BHUBANESWAR: The State credit potential in priority sectors has been projected at Rs 66,554.51 crore in 2017-18 which is around 13 per cent more than 2016-17. The State focus paper for 2016-17 envisaged total priority sector credit potential of Rs 58,882 crore.
The potential credit plan was around Rs 47,756 crore in 2015-16. In recent years, ancillary activities relating to food processing, export, housing and education have been included in the priority sector credit plan.
The credit potential under agriculture and ancillary sectors for 2017-18 has been projected at Rs 36,122.64 crore. This includes farm credit, crop production, water resource creation, farm mechanisation, horticulture, animal husbandry, poultry, fisheries, construction of storage facilities, land development and food processing.

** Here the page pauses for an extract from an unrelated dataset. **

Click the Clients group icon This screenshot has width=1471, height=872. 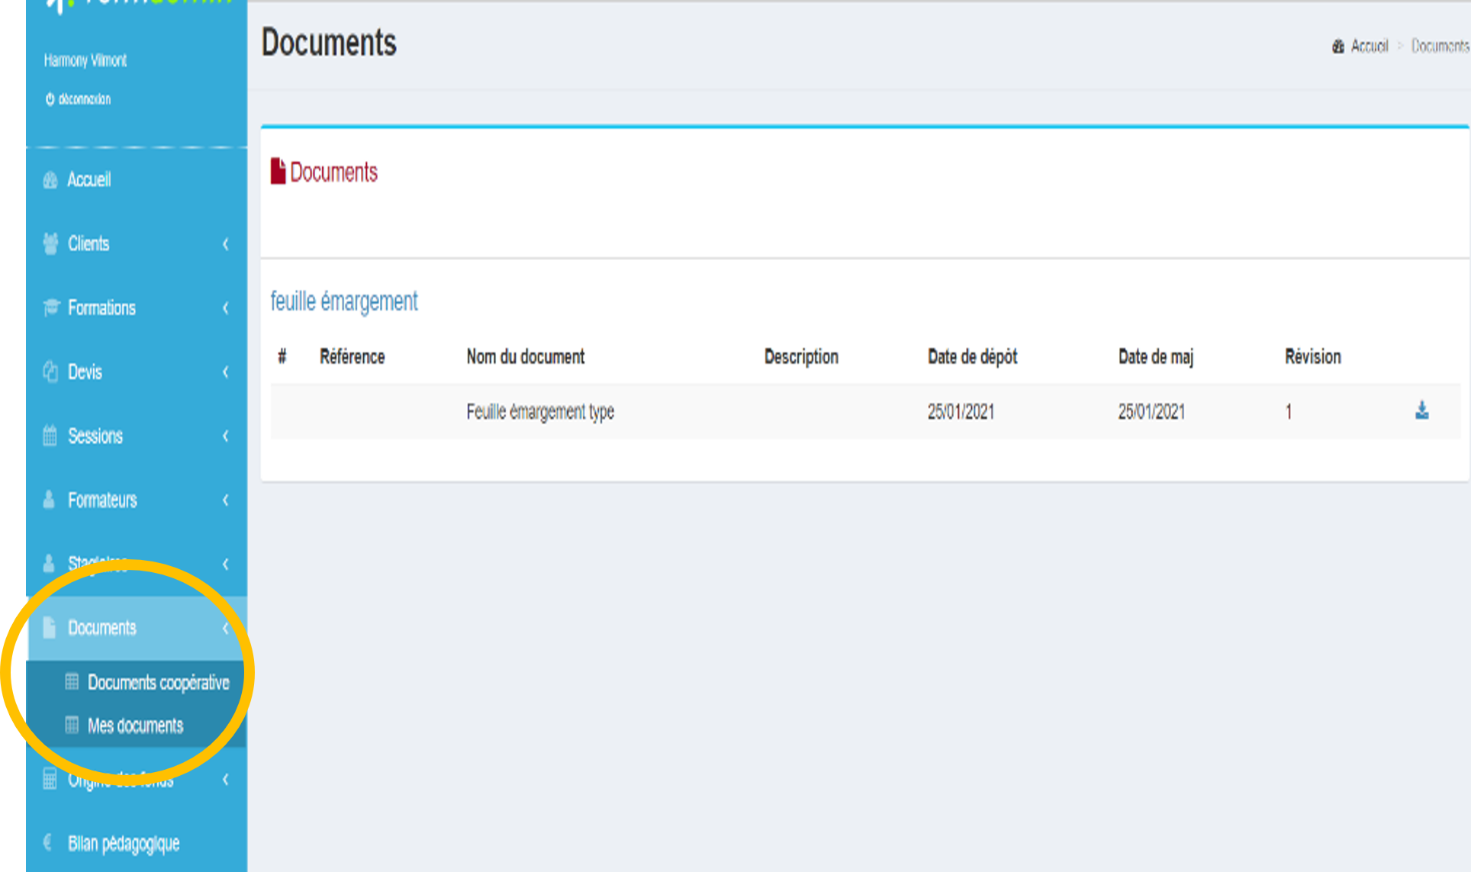coord(50,243)
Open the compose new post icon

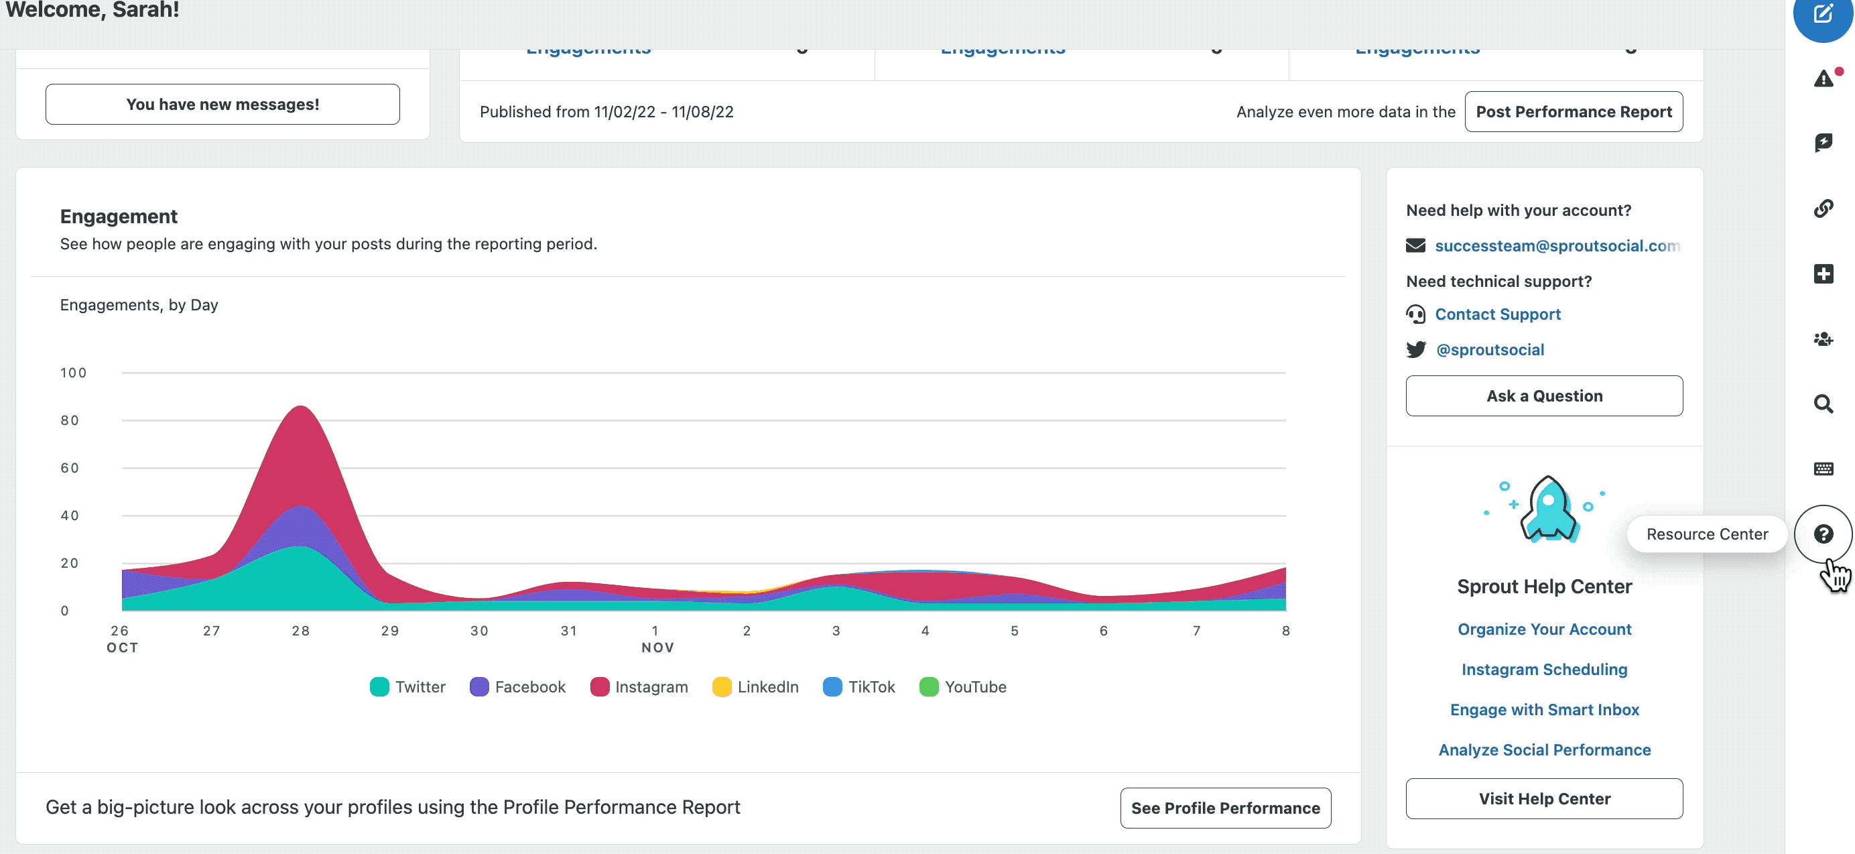1823,13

Besides, while the credit potential for micro, small and medium enterprise has been projected at Rs 16,695.17 crore, it is Rs 406.98 crore for export sector, Rs 1,183.78 crore for education sector, Rs 4,502.33 crore for housing, Rs 110.71 crore for renewable energy and Rs 240.45 crore for social infrastructure. The credit potential for other priority sector activities has been projected at Rs 7,292.45 crore.
Credit potential in the priority sector was discussed at the State credit seminar 2017-18 organised by National Bank for Agriculture and Rural Development (Nabard) here on Friday. Inaugurating the seminar, Chief Secretary AP Padhi requested the banks to enhance their credit flow to agricultural sector during 2017-18.
Padhi also emphasised on extension of credit to skilled youths who opt for self employment-oriented enterprises. He asked the banks to link Primary Agricultural Cooperative Societies (PACS) with the electronic fund transfer system of banks so that PACS could provide banking services to some extent, more particularly in unbanked gram panchayats. The Chief Secretary said moves have been initiated to computerise 2700 PACS and expressed the hope that by end of March 2017, all PACS would be computerised.
Addressing the seminar, Development Commissioner R Balakrishnan urged Nabard to work hand in hand with the Government so that the ultimate objective of catering to real need of farmers in time could be achieved.
Principal Secretary, Finance T K Pandey said the corporate credit plan of each bank should be designed in tune with the State Credit Plan. He said a mechanism should be developed for ensuring compatibility between corporate plan of banks and the State Credit Plan.
He also asked the banks to communicate the applicants about the end result of their applications for loans. Even the non-approved cases must be communicated duly, he said and added that a common application format and portal should be developed for extension of credit to agriculture sector.
Chief General Manager, NABARD Dr KC Panigrahi gave the inaugural address.